Exercise
On how many lines of these entries does the word "agent" occur? State the number alone.

____ Source data

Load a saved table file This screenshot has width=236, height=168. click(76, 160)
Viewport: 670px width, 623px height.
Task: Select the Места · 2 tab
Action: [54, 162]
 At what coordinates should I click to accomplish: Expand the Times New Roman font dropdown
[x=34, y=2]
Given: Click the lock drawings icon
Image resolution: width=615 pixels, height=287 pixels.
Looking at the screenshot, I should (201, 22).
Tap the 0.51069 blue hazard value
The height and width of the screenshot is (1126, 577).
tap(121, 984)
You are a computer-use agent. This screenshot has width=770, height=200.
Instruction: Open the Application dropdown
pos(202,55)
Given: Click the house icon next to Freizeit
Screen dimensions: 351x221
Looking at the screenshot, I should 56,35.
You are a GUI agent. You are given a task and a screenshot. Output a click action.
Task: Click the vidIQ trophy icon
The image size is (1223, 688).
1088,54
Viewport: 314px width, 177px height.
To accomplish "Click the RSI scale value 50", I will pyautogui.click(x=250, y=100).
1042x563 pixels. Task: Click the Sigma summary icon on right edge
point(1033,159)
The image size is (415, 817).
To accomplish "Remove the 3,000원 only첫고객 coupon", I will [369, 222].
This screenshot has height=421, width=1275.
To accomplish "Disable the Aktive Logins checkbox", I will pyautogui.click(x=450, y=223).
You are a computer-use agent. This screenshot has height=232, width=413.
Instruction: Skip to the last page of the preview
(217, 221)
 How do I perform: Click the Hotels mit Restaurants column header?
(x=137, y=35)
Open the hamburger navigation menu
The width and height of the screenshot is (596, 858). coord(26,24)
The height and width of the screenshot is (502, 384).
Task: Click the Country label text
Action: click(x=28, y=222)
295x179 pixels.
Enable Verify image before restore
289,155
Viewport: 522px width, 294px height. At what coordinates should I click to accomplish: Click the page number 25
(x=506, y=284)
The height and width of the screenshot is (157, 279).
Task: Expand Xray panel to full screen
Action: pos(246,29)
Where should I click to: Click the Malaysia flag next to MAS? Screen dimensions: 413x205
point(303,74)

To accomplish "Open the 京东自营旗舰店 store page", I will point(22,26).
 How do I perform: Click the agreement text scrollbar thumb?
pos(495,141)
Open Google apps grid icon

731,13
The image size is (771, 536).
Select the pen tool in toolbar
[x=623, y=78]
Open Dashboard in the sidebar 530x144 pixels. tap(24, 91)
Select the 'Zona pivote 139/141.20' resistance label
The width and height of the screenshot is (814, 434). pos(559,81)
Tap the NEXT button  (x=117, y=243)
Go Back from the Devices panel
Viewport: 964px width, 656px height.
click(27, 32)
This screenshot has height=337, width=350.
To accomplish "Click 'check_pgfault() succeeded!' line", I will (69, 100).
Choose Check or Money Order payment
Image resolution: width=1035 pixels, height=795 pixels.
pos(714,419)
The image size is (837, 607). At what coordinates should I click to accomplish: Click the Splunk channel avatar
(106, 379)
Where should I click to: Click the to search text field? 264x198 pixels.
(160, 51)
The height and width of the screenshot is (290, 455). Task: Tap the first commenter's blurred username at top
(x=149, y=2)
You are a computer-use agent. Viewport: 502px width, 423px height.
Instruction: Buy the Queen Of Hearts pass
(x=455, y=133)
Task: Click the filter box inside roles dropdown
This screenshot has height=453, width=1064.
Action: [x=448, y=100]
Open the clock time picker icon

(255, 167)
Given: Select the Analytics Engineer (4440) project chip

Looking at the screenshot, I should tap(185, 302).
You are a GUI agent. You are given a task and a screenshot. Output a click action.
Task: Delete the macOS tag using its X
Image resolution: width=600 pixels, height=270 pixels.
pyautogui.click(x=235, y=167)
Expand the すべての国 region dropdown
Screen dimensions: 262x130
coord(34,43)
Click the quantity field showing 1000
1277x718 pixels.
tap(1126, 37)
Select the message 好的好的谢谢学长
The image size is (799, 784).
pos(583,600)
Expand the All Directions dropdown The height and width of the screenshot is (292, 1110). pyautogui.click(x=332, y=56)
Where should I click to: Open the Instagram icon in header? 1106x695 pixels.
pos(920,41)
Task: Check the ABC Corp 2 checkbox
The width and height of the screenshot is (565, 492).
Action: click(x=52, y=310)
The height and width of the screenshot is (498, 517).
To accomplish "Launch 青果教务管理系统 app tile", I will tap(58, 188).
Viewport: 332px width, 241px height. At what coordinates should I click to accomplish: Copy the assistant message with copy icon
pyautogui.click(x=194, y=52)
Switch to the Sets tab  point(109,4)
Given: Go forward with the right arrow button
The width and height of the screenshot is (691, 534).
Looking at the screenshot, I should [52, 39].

________

Solved problem
5